### TASK REQUIREMENTS
Copy out the items below word for word, from the line containing "Given: Open the Olde Six Bells CAMRA link" through the end of the items, with both ends included. Leave the pictures out of your answer.

-------- ITEMS

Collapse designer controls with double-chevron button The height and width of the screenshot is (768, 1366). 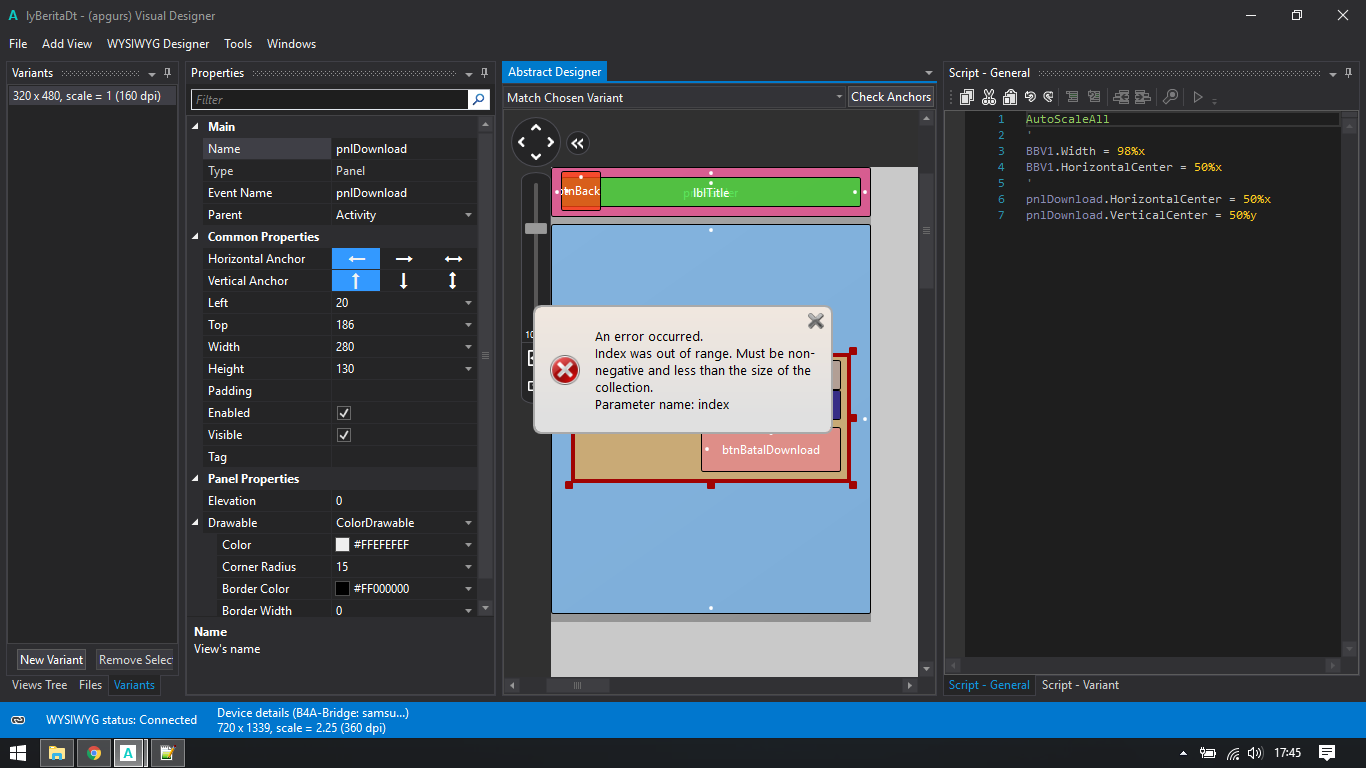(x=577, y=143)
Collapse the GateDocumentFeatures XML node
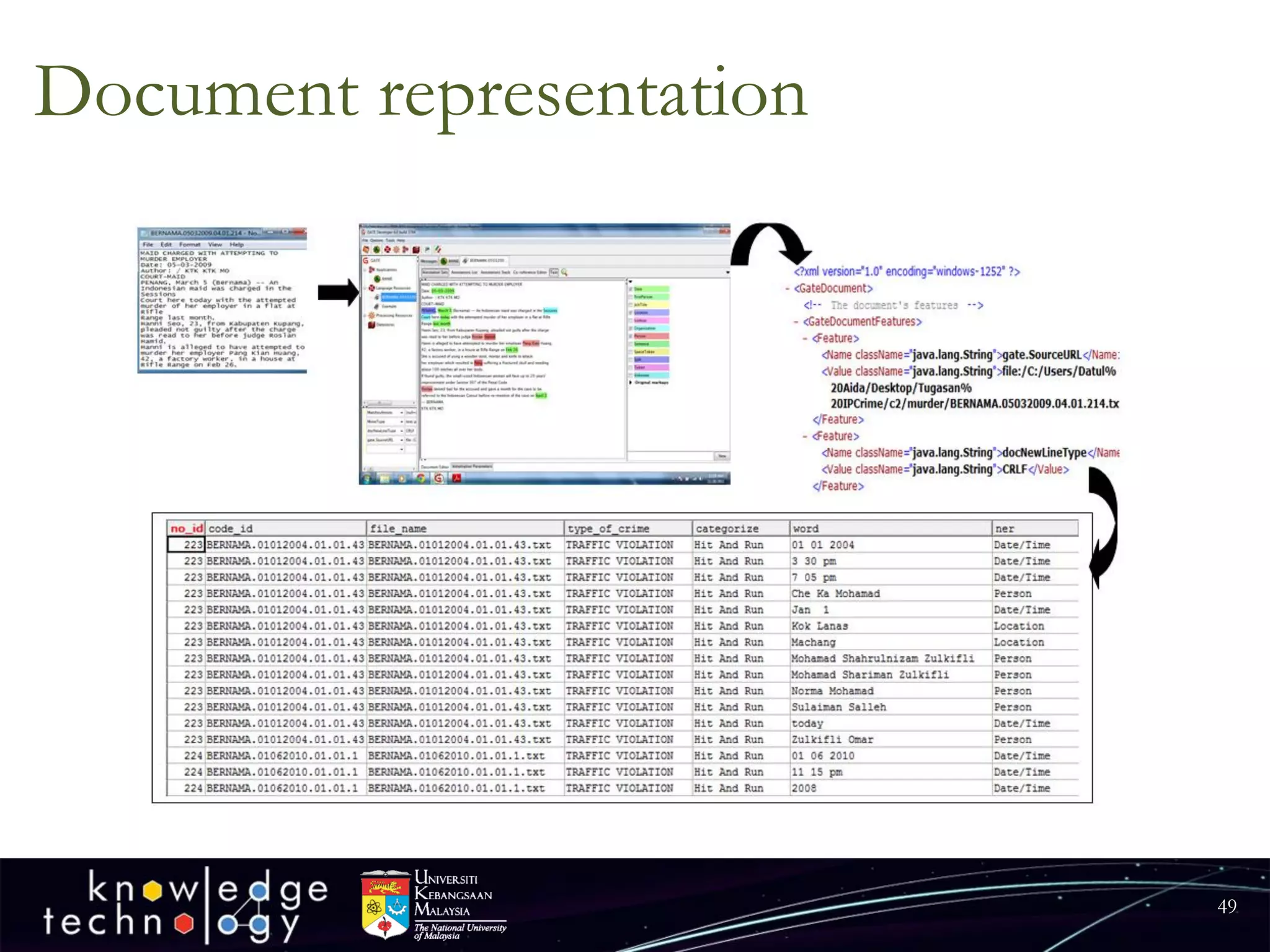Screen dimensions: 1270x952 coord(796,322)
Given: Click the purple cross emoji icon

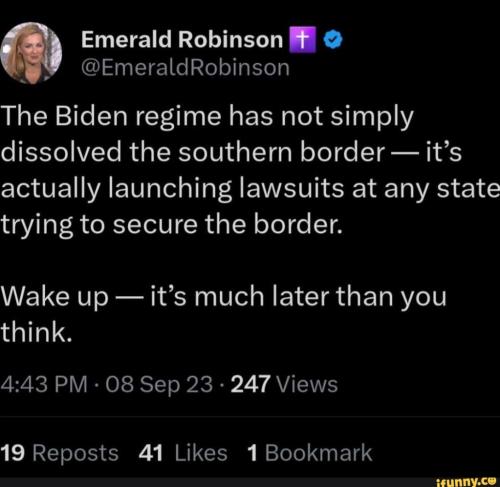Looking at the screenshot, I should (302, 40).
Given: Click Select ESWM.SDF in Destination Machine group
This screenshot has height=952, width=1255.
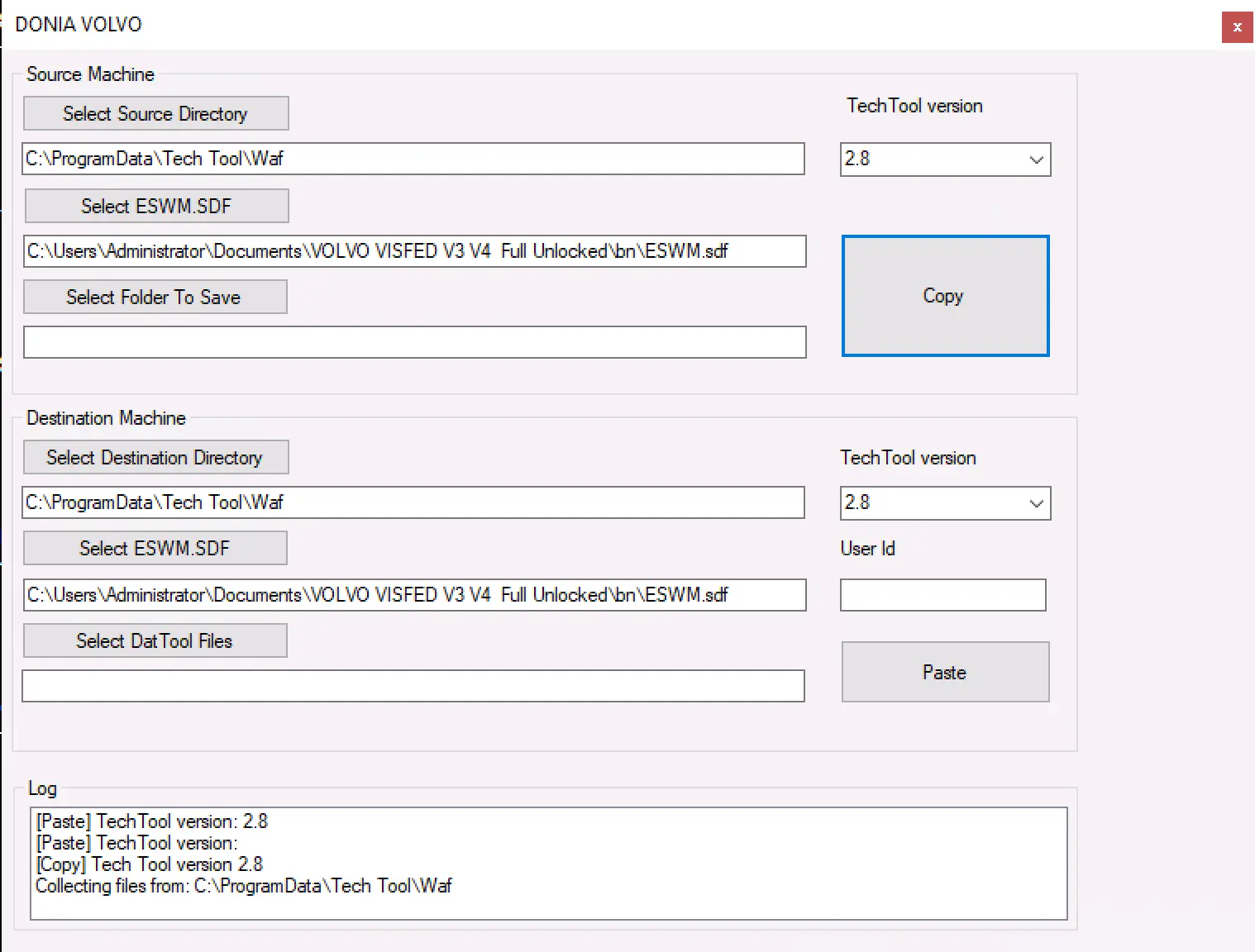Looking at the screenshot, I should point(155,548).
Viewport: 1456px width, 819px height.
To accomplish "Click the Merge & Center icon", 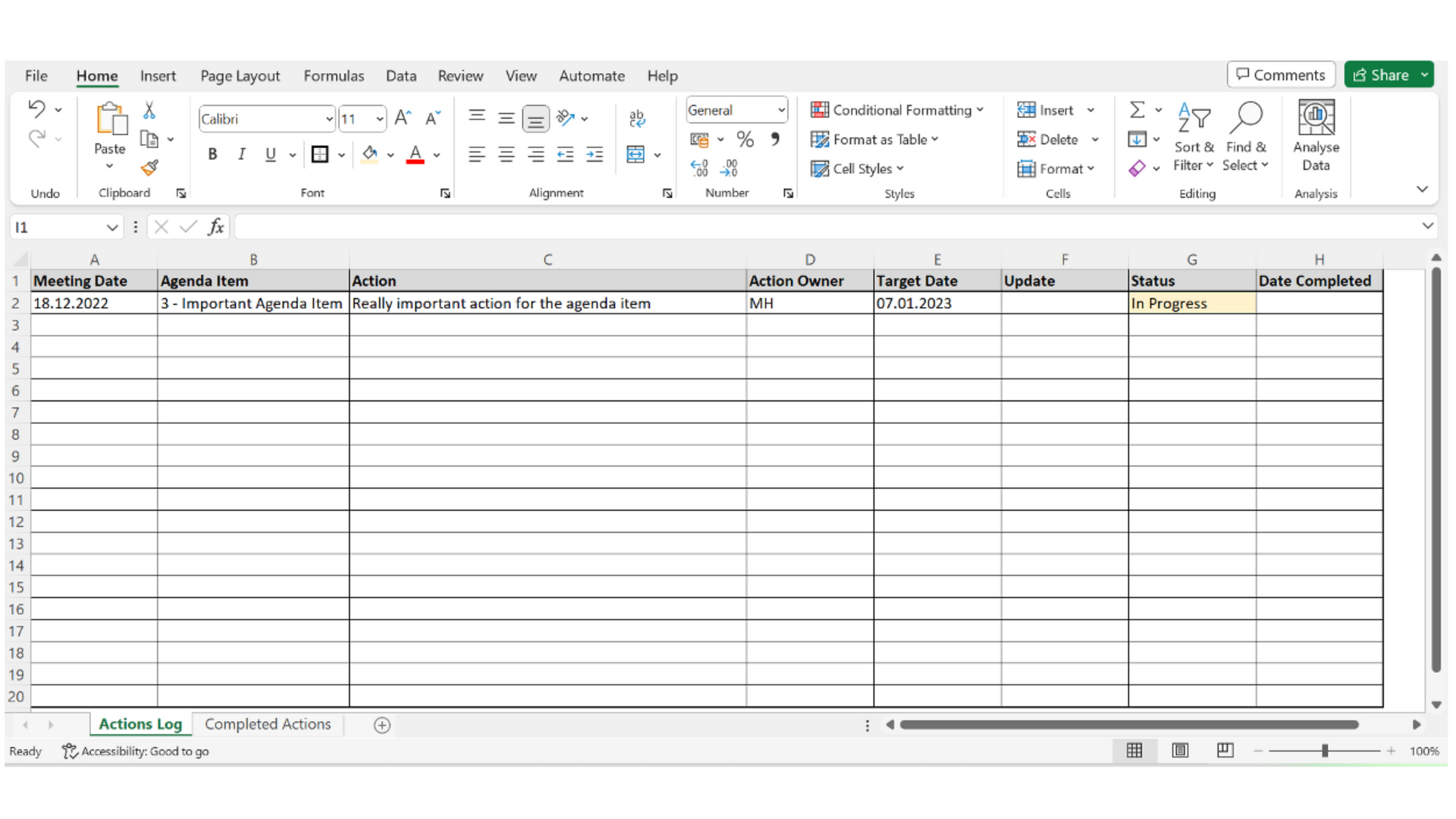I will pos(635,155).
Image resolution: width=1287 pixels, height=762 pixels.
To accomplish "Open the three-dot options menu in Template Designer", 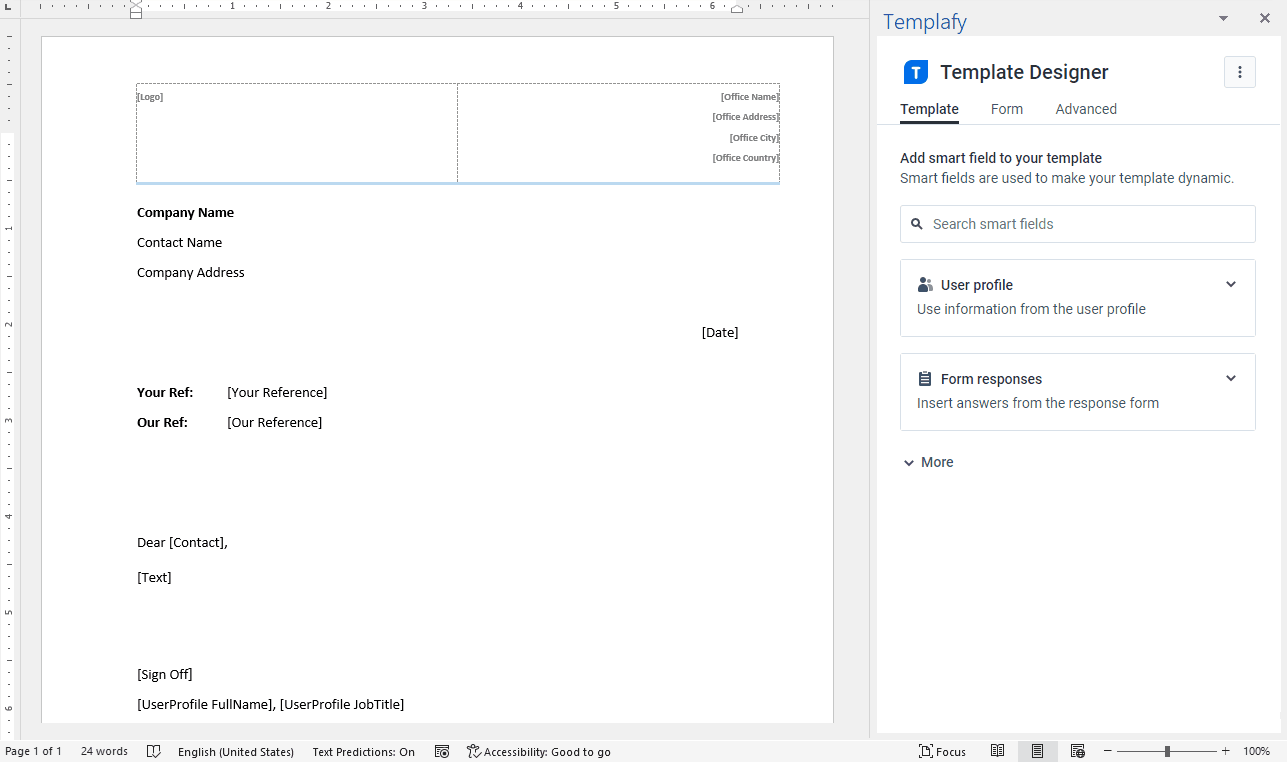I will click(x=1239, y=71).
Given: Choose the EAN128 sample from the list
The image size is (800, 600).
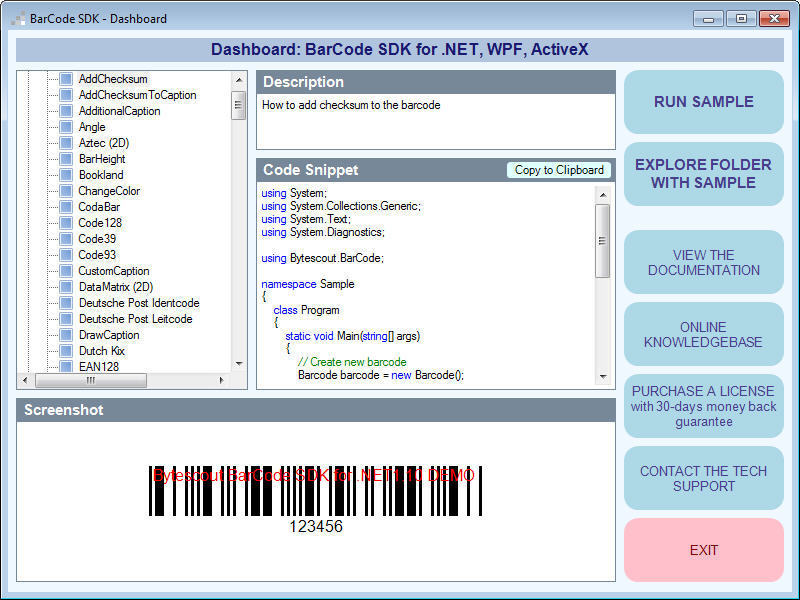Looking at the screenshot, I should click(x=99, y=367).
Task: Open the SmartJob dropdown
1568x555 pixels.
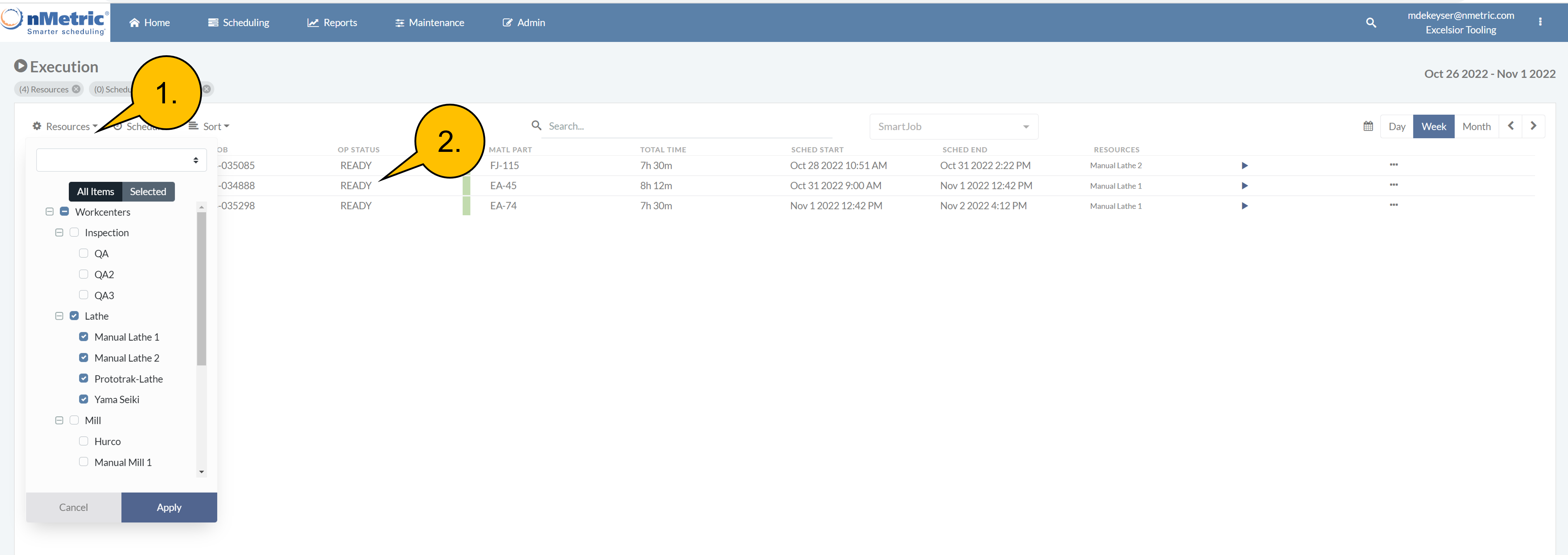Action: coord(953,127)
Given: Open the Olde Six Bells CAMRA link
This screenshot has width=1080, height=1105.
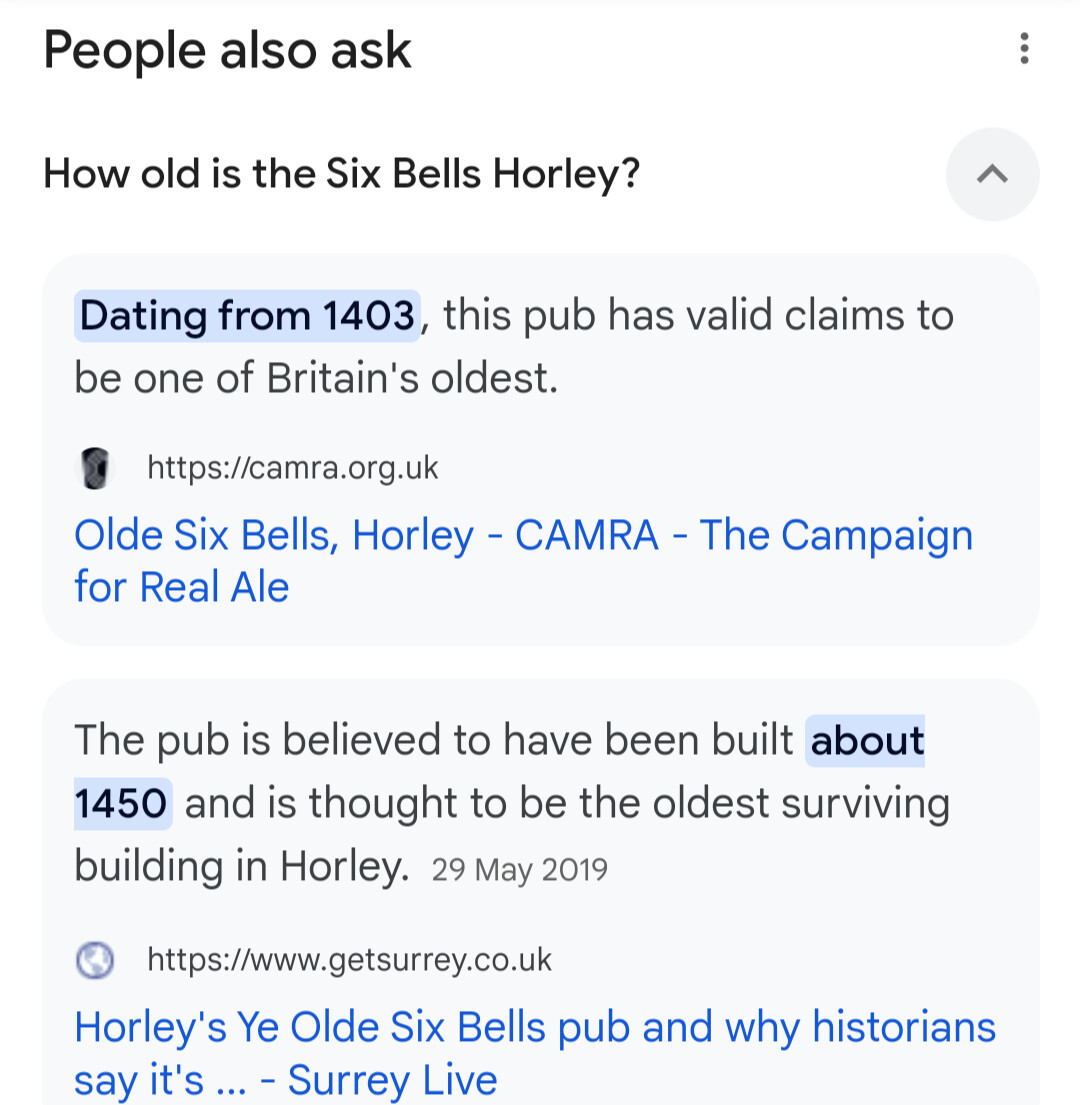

----------------

### EXERCISE RESULT
Given: Open the Olde Six Bells CAMRA link
This screenshot has width=1080, height=1105.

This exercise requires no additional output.